Please write out only the lines from the one containing "Task: Choose the" through the last line of the listing. Do not include pictures.

__GIVEN RECORDS__:

------------------------------------------------------------------------

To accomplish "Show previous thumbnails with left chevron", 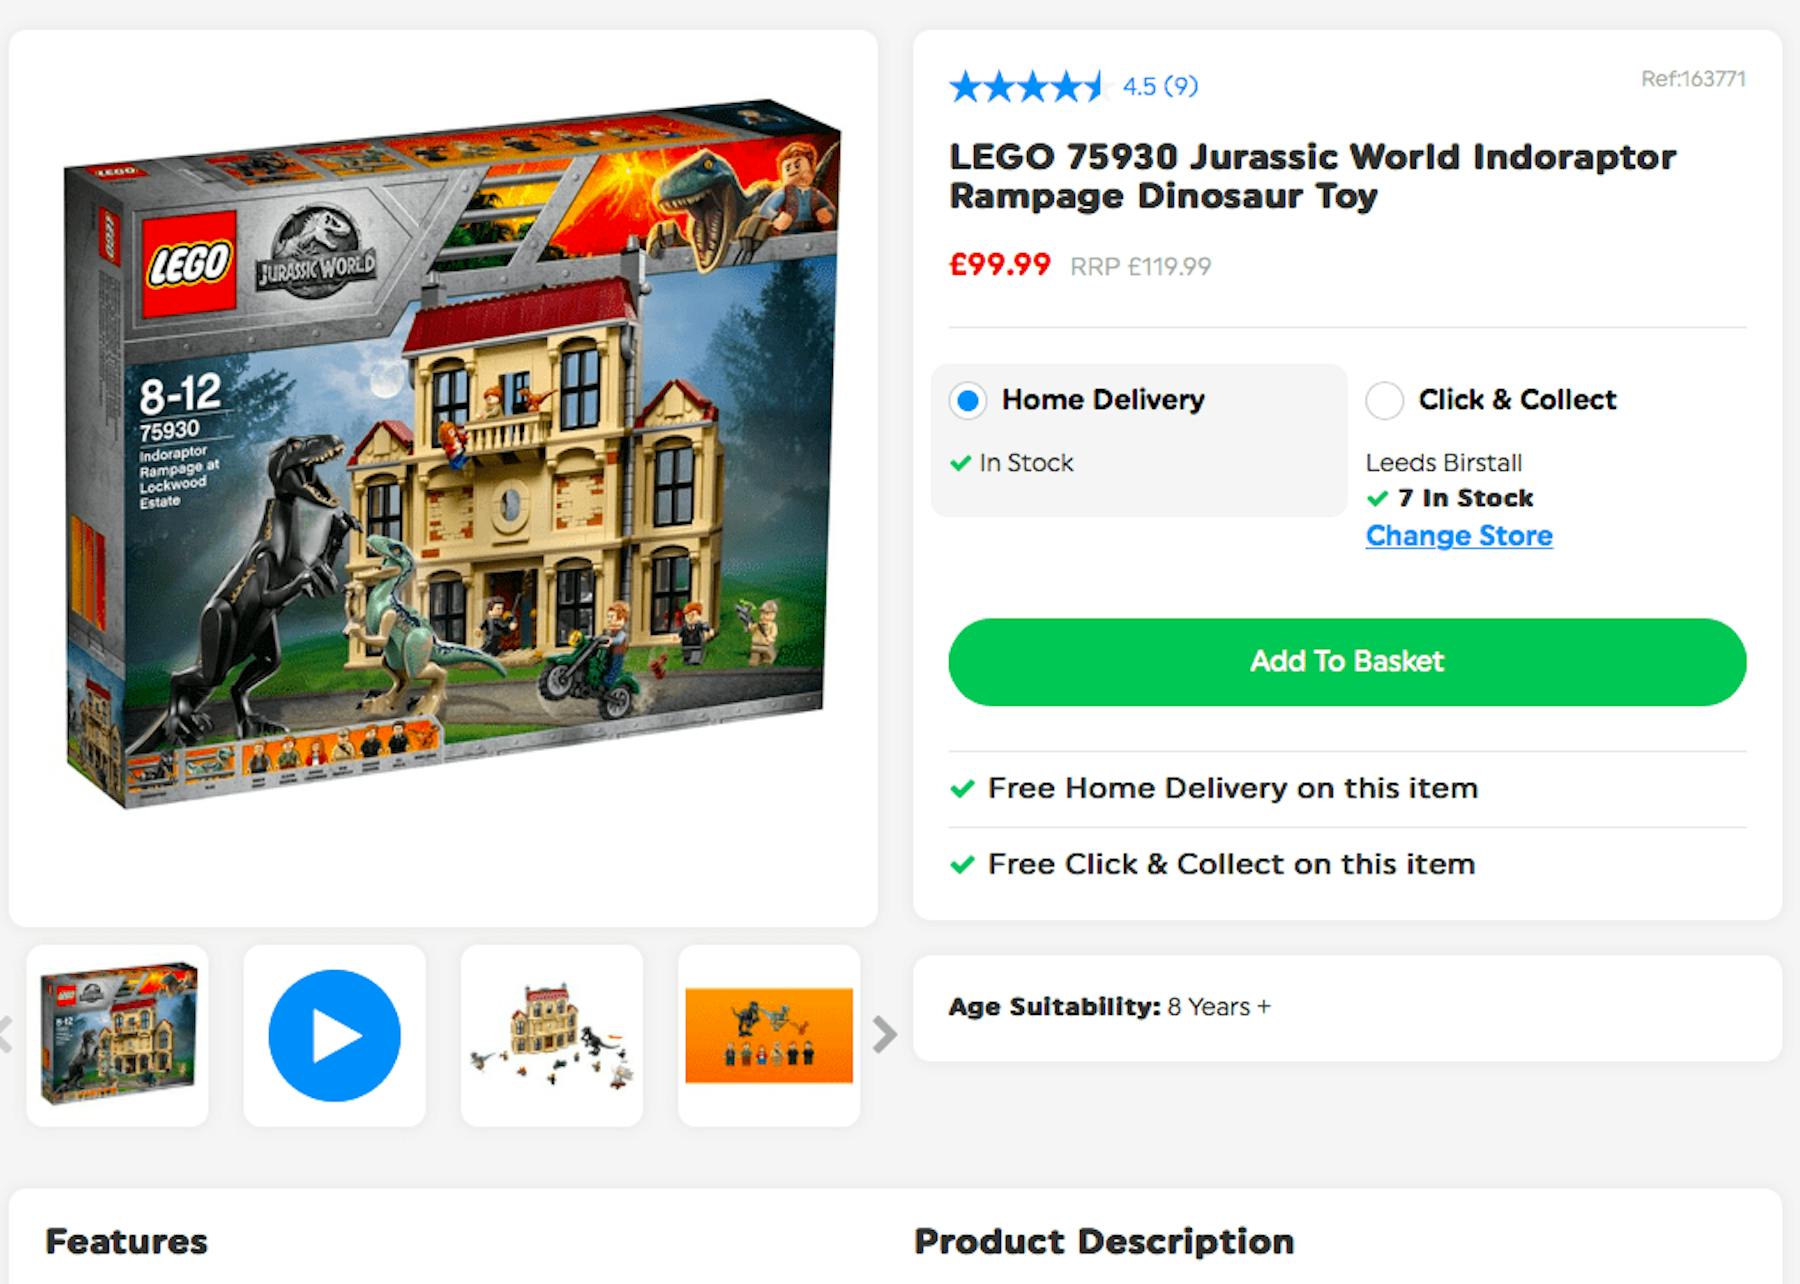I will pos(5,1035).
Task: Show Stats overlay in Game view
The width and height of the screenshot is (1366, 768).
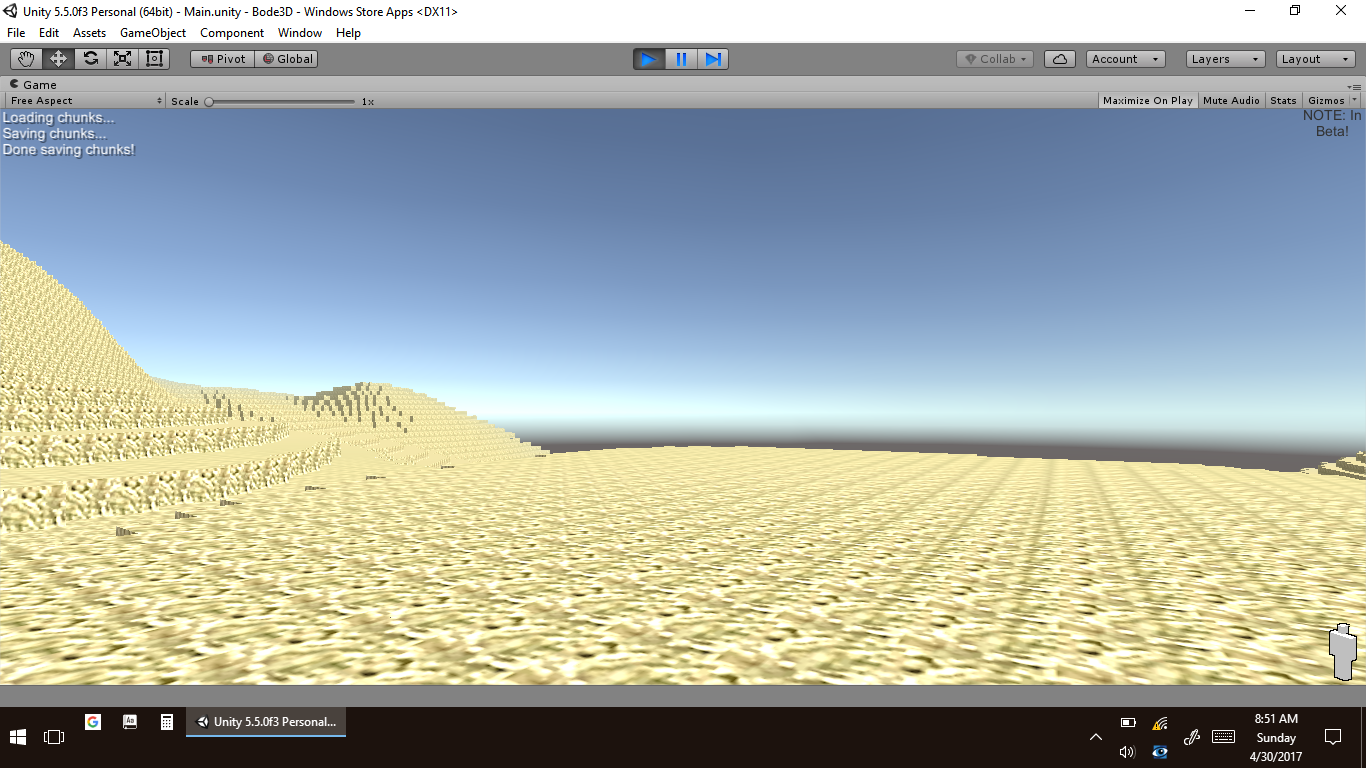Action: click(x=1283, y=100)
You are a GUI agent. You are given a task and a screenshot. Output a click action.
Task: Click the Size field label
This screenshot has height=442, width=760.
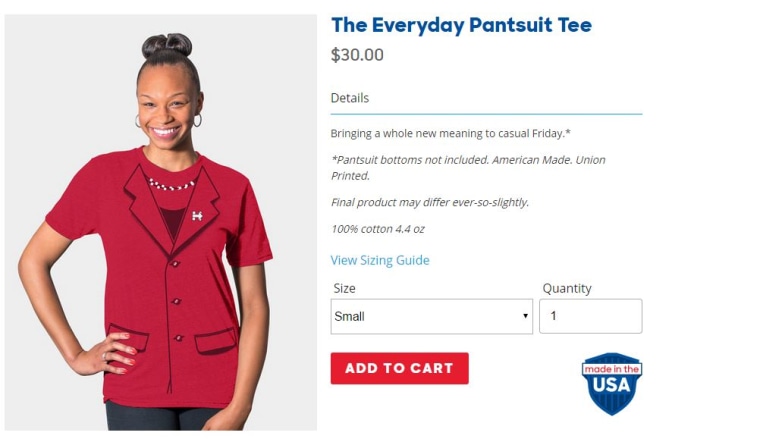point(344,288)
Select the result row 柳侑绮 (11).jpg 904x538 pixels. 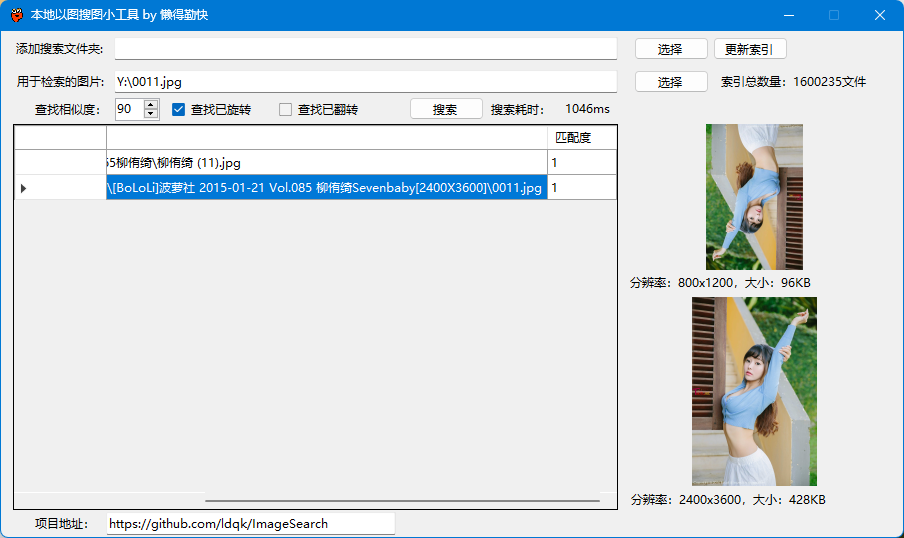[x=326, y=162]
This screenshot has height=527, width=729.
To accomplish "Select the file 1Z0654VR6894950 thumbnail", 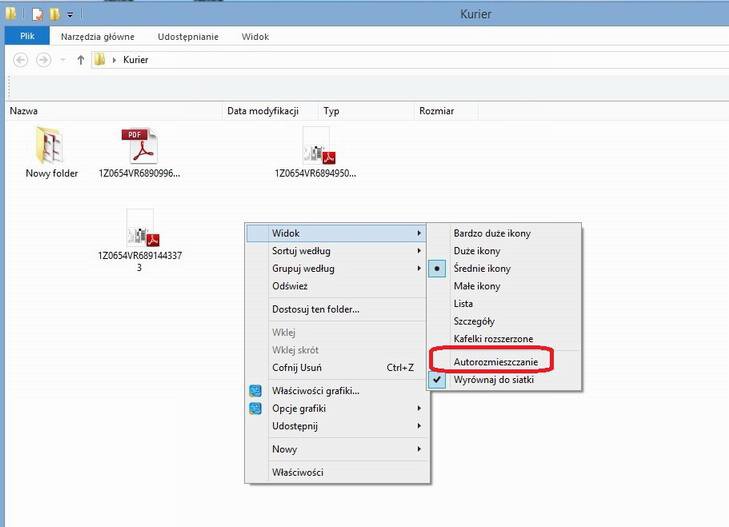I will [x=317, y=147].
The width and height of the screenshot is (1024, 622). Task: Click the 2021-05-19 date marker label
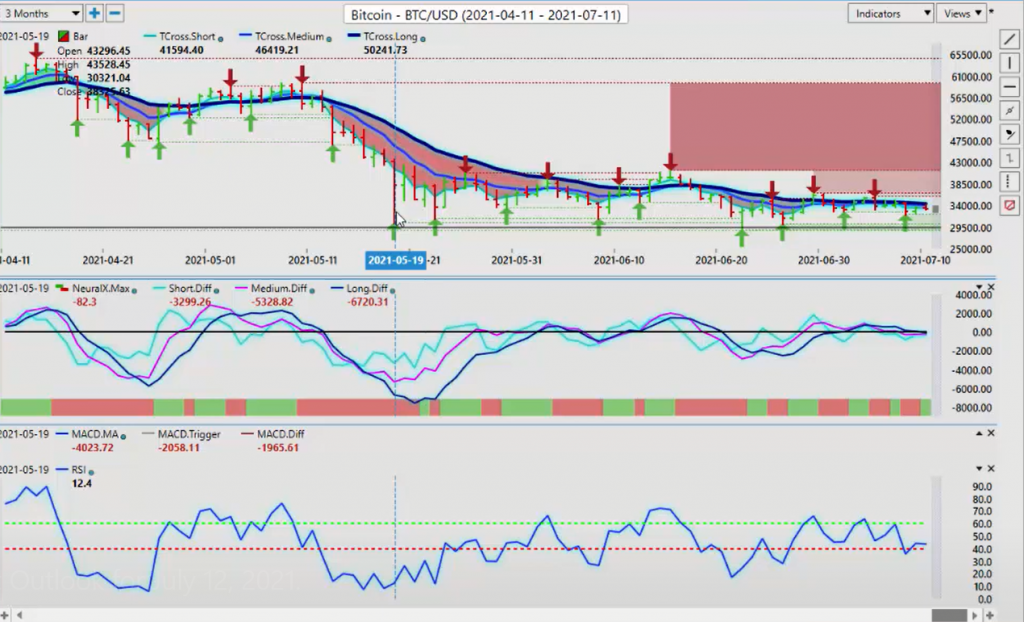[396, 260]
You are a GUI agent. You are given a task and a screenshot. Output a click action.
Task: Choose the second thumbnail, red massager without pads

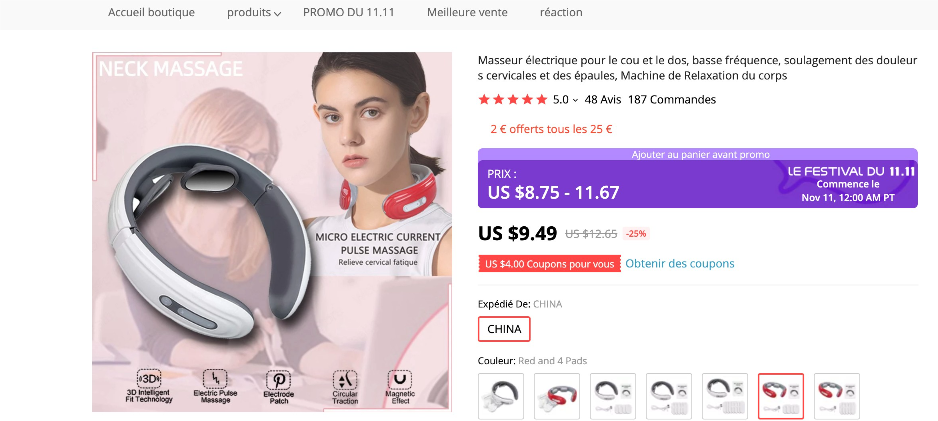tap(557, 395)
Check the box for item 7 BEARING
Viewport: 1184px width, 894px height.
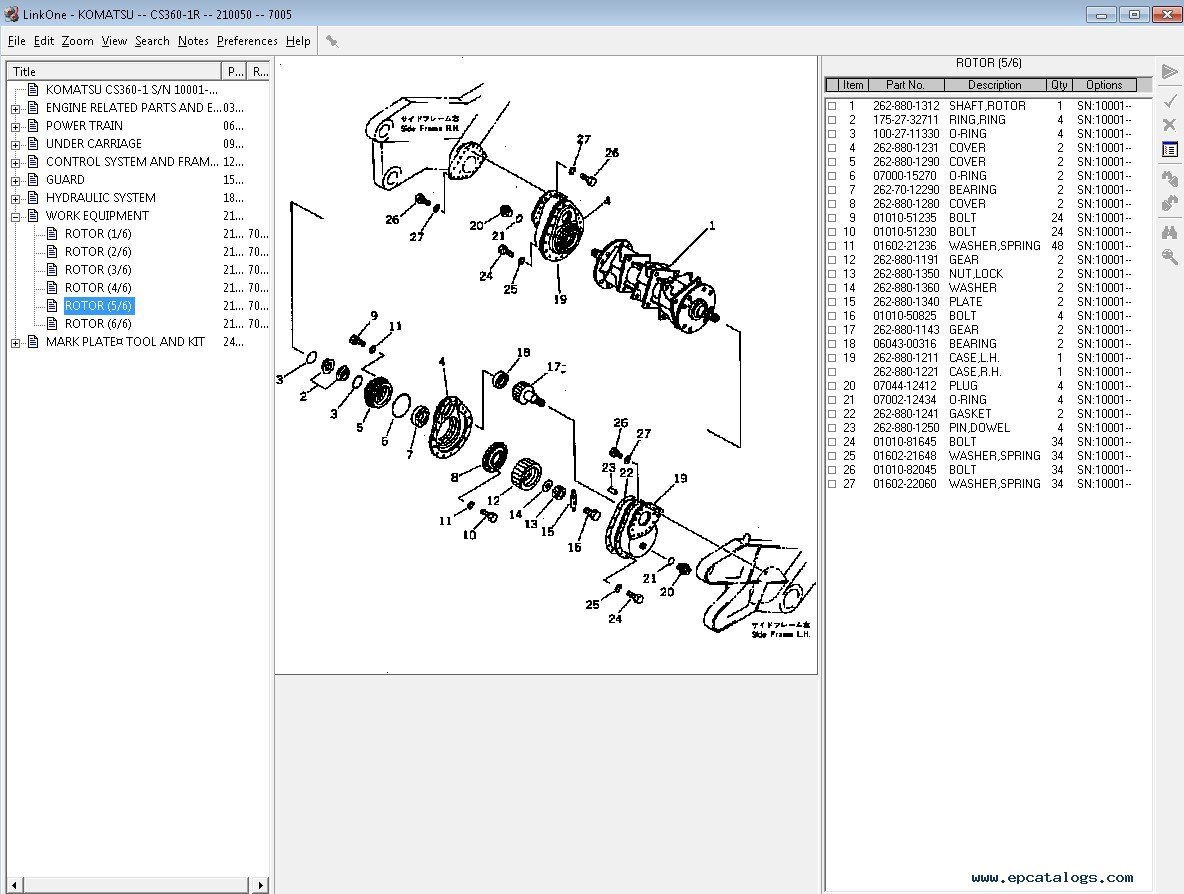click(x=832, y=190)
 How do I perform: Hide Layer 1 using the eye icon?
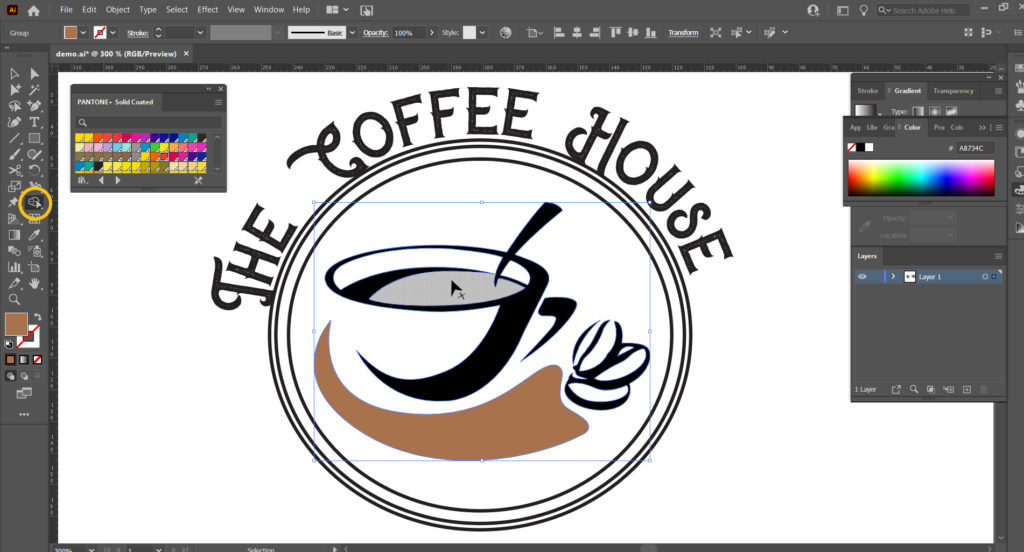[862, 276]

------------------------------------------------------------------------

__WRITTEN REPLY__:
Task: Choose the second thumbnail, red massager without pads

tap(557, 395)
Check the box for item 7 BEARING
Viewport: 1184px width, 894px height.
click(x=832, y=190)
 How do I perform: Hide Layer 1 using the eye icon?
[862, 276]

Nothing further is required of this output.